谷中的一處山澗,周圍瀰漫著一團淡淡的霧氣,地上還生長著各種珍稀的藥草,一股股藥香之味,夾雜在霧氣之中,讓人心曠神怡。
而在那小溪邊,還有著一處草棚。
棚口,一道略顯削瘦身影蹲坐著,捧著雙臉,看著山澗流動的溪水,發著呆,思緒不知飛到了何處。
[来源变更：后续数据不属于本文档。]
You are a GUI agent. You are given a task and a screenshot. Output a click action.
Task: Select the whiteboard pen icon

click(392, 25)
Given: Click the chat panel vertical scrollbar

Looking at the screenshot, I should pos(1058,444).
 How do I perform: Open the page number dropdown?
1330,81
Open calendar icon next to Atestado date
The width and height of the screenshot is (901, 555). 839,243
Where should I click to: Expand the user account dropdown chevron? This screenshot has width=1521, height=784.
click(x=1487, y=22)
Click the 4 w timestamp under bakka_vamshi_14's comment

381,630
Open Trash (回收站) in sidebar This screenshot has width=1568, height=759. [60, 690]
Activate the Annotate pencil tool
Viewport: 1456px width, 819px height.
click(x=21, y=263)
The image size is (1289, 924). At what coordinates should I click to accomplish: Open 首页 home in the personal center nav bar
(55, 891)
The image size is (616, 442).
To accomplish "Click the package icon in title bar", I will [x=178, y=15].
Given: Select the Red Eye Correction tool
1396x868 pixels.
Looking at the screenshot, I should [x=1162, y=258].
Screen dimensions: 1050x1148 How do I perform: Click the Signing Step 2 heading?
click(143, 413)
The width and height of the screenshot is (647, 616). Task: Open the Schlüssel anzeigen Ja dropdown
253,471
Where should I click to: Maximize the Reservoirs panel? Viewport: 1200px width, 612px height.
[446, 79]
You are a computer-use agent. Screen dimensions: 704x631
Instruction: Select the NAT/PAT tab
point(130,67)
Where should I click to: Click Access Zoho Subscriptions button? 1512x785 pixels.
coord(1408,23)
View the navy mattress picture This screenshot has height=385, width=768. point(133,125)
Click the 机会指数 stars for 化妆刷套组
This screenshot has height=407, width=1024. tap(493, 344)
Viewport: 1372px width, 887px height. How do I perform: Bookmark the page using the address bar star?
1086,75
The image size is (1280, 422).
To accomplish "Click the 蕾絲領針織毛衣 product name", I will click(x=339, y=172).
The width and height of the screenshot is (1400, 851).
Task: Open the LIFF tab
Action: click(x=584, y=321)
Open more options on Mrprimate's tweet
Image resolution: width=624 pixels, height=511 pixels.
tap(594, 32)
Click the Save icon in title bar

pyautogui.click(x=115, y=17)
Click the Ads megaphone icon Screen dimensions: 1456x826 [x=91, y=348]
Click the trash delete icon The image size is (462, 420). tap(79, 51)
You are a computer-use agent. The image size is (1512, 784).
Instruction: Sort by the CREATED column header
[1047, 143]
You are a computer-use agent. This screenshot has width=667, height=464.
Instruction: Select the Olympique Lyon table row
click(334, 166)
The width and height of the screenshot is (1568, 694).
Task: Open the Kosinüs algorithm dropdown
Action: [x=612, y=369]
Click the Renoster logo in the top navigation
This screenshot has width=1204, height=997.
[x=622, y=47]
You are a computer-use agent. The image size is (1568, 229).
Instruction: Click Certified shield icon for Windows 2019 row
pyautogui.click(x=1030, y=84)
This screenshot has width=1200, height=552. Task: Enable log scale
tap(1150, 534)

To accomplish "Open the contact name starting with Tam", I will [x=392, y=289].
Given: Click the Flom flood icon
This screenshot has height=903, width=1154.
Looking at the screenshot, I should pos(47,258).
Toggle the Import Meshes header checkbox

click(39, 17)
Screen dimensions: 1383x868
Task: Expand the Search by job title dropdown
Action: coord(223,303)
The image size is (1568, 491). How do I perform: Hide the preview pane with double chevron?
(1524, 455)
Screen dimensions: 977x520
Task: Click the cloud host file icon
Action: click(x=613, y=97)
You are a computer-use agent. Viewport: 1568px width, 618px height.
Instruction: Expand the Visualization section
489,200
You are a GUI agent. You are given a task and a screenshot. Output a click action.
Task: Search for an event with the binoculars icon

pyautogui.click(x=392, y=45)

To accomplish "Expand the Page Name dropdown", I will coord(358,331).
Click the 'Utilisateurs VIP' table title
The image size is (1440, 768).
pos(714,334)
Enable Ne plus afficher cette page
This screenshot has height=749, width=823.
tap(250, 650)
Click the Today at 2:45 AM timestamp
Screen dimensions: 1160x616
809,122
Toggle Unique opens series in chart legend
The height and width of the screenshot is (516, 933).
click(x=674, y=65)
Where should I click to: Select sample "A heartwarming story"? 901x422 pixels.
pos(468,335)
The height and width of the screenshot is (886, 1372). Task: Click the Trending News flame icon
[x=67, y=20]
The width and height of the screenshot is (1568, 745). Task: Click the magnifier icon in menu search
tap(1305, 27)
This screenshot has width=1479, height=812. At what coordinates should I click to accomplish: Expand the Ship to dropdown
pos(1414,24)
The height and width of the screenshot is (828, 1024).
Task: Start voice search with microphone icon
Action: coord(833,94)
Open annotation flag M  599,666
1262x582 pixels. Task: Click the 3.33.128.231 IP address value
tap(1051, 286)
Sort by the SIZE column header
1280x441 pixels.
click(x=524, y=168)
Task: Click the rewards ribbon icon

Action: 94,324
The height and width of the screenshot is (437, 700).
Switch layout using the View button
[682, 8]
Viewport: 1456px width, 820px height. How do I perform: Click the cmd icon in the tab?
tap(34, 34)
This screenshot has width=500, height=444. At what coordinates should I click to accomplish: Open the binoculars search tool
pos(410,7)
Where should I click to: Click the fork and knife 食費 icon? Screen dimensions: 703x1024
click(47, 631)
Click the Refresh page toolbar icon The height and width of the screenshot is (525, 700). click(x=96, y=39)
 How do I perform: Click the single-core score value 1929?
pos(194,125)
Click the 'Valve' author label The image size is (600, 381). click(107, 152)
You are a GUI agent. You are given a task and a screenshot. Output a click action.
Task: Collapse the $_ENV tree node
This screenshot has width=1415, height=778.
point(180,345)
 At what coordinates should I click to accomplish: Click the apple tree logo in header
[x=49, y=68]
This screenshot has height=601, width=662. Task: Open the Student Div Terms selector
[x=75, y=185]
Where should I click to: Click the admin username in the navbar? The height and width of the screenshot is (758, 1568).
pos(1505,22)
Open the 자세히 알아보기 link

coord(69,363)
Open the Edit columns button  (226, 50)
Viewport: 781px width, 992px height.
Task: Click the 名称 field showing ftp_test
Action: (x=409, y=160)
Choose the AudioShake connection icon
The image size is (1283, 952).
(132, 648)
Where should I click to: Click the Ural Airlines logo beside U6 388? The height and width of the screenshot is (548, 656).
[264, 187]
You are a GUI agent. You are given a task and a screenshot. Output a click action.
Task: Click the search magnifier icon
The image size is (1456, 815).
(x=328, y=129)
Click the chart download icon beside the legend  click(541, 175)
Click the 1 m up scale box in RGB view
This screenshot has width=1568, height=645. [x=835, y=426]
一條小蛇其從袍中的竹籠中鑽了出來,探頭觀望,然後回首高高抬起腦袋,看著自己的主子,吐著蛇信,來表達自己的肚子餓了。
可這道身影卻好像沒有看到一樣,依舊在發著呆。
「咳咳.」
就在這時,這道身影的身後傳來一陣咳嗽聲,小蛇聽到咳嗽聲,忙爬進竹籠里。
但小蛇的主子卻好像沒有聽到一樣。
「伊人.」直到這咳嗽聲的主人來到這身影的身邊,喚起了她的名字,其才陡然回過神來。
納蘭伊人回神的「後搖」有些長,先呆了一會後,才慌亂的拿起身旁的半臉面具戴上,起身道:「大長老,你什麼時候來的?」
「老夫來了有一會了。」司松道。
「那你怎麼不早叫我。」
「叫了,你沒應。」說著,司松獨自在納蘭伊人的旁邊坐下,道:「伊人,在想什麼呢?」
「沒沒想什麼。」納蘭伊人坐下後,把頭偏向另一邊。
可納蘭伊人瞞不過司松,道:「在想魏王吧。」
「沒有。」納蘭伊人回答的很快。
司松搖了搖頭,笑道:「谷主的仇已報,谷中的事,有老夫還有幾位長老在,也不會出什麼岔子。伊人,你年紀也不小了,該去追尋自己的人生了,而不是一輩子,困在這山谷之中。」
司松嘆了口氣:「不然,老了你會後悔的。」
聞言,納蘭伊人沉默了好一會,道:「雖然爺爺不在了,但百毒谷還在,我得替爺爺,將百毒谷發展壯大。」
「百越太小了,伊人你若想將百毒谷發展壯大,就更不應該留在這。」
「可可我捨不得大長老你們。」
「去吧。」司松的臉上露出一抹慈祥的笑容,眼中雖然也帶著不舍,但他知道,伊人的前二十多年,已經夠苦了,不應該再讓她困於谷中,該去追尋她自己的人生了。
納蘭伊人凝眸看著司松,雙眸漸漸泛紅了起來,變得濕潤,嘴中叫著大長老,那是不舍。